An alternate self from a universe where he’d become a physicist tried to explain it to him.  “How much math do you have?” alt-Ronning asked.

“Not much.  I still remember a little bit of algebra..”

Alt-Ronning sighed.  “Okay, I’m going to have to wildly oversimplify here.  To begin, by the nature of the universe there are not an infinite number of parallel worlds.   Each world is expressed in a bundle of five dimensions –”
           
“Five?”
           
“Width, breadth, height, time, and plynth.  So you take the first four primes expressed as hypersolids:  one to the first power, two to the fourth, three to the second, and five to the third, multiply them, and you come up with 18,000 parallel worlds.”
           
“Why to those particular powers?”
           
“Take eight years of calculus and I’ll explain, okay?”  The physicist looked at his finger-watch.  “Look, I’ve got to go.  Say hello to AnnaMiriam for me, willya?”

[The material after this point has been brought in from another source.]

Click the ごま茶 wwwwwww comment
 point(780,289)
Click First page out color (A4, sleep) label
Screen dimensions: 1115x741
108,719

“I don’t know anyone named –”

Later that same day, another self who worked as an alternate lives counselor, offered him some free advice.  “The essence of alternate worlds is otherness, potential, the working out of possibilities that just don’t exist in your life as you currently live it.  It will drive you mad if you begin worrying about it.  The best possible thing for you to do is to just go home to your three or four clone-wives and accept the world as the drab place that it is.

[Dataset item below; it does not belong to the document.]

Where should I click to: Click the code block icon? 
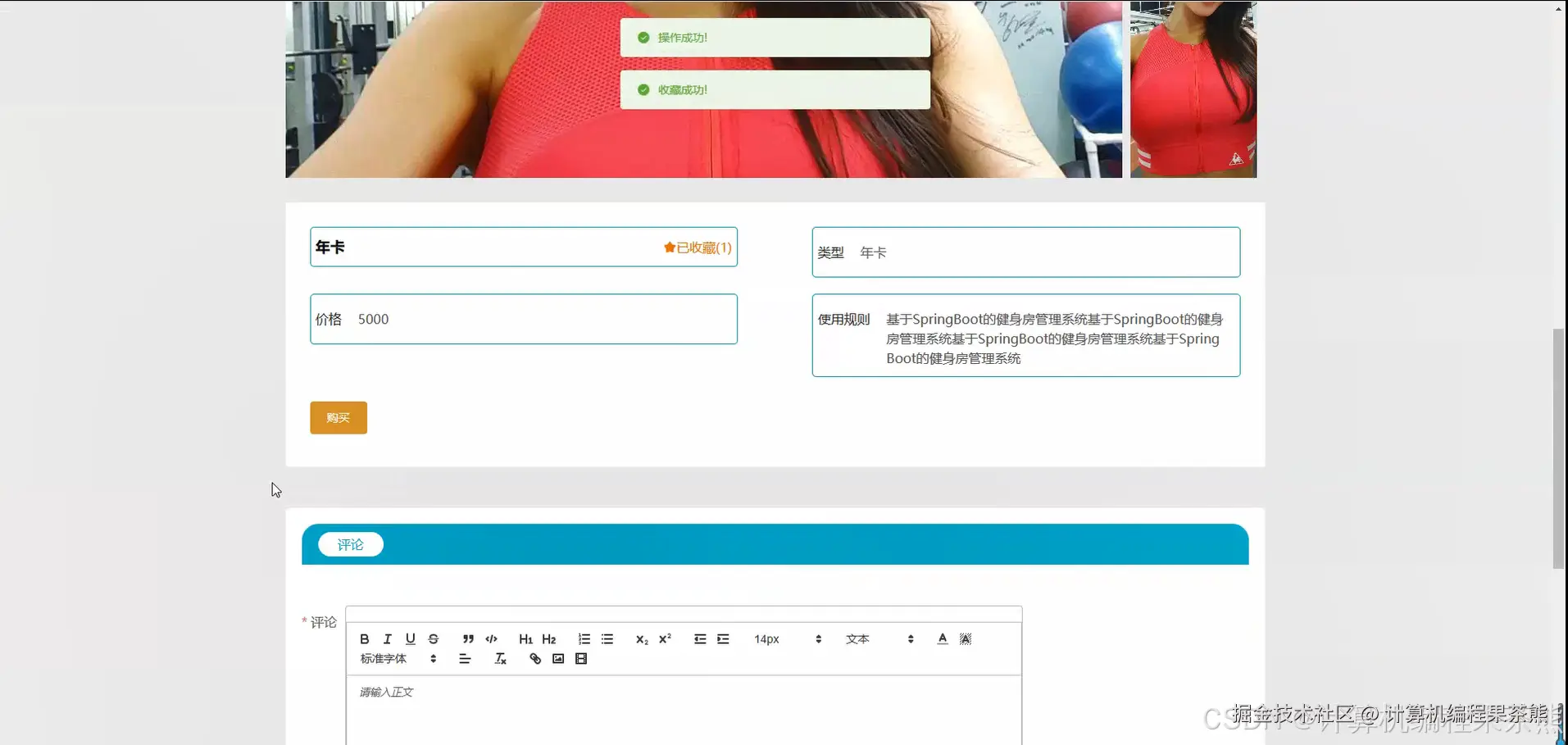pyautogui.click(x=491, y=638)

“Wait,” Doug said, alarmed.  “I don’t know what you’re –”

Which is when the Reality Police showed up.  They were led by a guy who looked exactly like Doug, and they showed no patience with him at all.  “We’ll have the rupture fixed in ten nanoznorks.”  The alt-Ronning was a real bruiser.  He looked like nobody to trifle with.  “Why don’t you just go home to your line-marriage and forget that anything ever happened, okay?”

“But –”

Move it!”
 
When Doug got home, Charles greeted him at the door with a kiss.  “How was your day?” he asked.

“Confusing.”  Doug tried to explain, but it all came out in a muddle.  “So apparently there are eighteen thousand of me,” he finished weakly.

“Shush,” his husband said.  “You’ll always be one in a million to me.”


*

Above:  There it is, the distinguished thing.